The Leti Faviani thing is to dress women, but with attitude, clarifies the Venezuelan designer based in Chile, the same country that she has represented on two occasions in the fashion week in New York. The last one, on September 9, was a catwalk recorded at Viña Casas del Bosque.
“I wanted to celebrate my 7 years in Chile, showing not only my designs, but also a bit of its wonders, so I chose the majesty of the Casablanca Valley to tell this story with fashion and wine as protagonists, and thus give life to RESORT 2022, a collection where I propose that life is a journey ”, says the designer, who also launched a book where she talks about the connection between costumes and success.
In its latest collection you can see dresses and women’s tailoring suits with current and daring designs.

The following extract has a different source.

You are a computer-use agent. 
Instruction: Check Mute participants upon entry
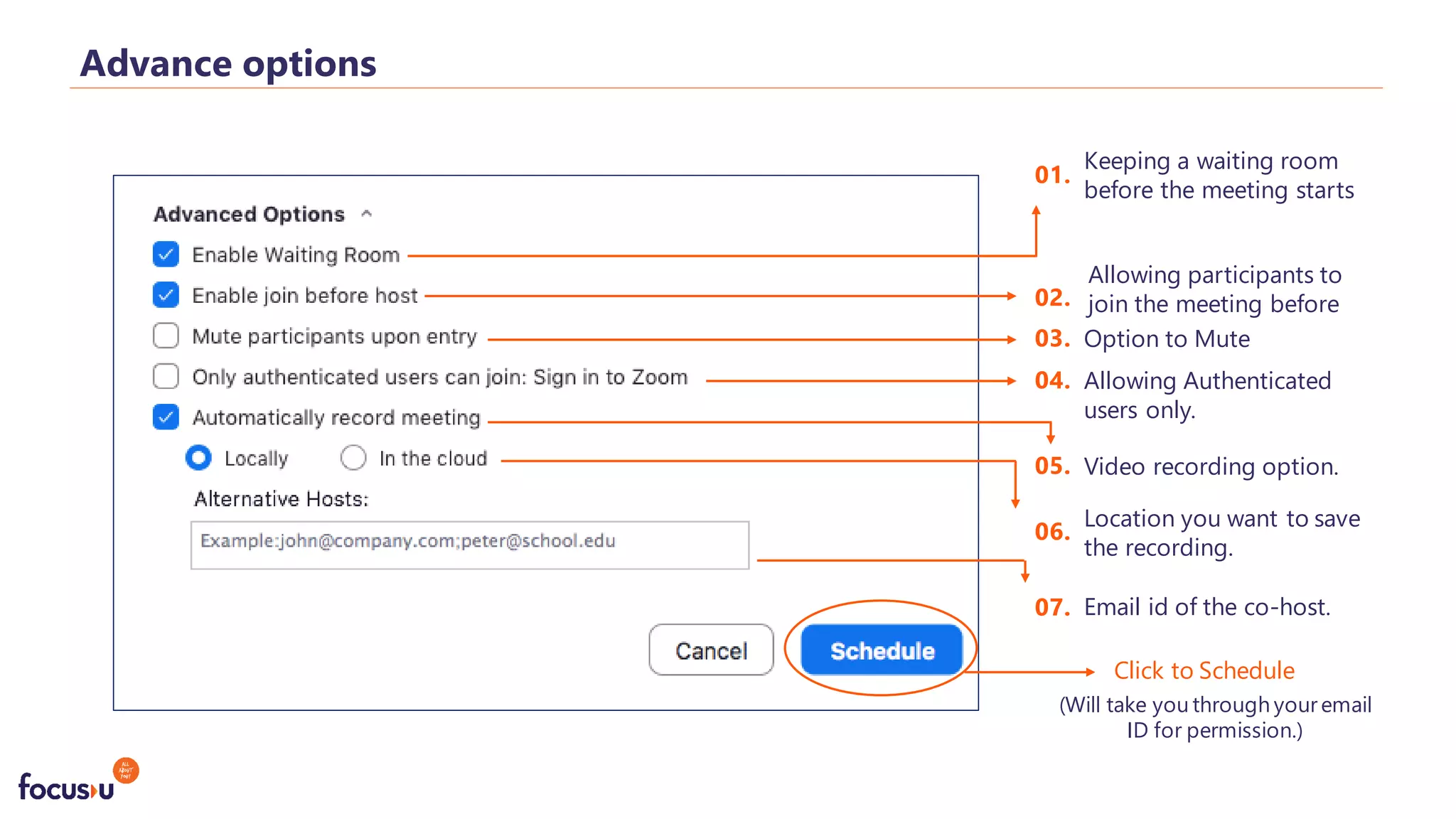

In March 2019 Martín Luttecke (27 years old) made the leap and launched his clothing brand with a clear sense. “My intention is to seek a provocation in pursuit of inclusion. Something that remains to be made visible is clothing for people without a binary gender and that flows “, says, who has just launched his collection Ritmos Nocturnos.
“All the garments that we work with are a deconstruction of something traditional. For example, if it is a coat, I like to remove the structures, change the models, and above all apply new lines based on vintage garments ”.
Today he sells through e-commerce and in the La Plage store in the Providencia Drugstore, although his most immediate objectives are to increase his work team (today there are three people) and see options to sell abroad, virtually or having a point of sale in key cities.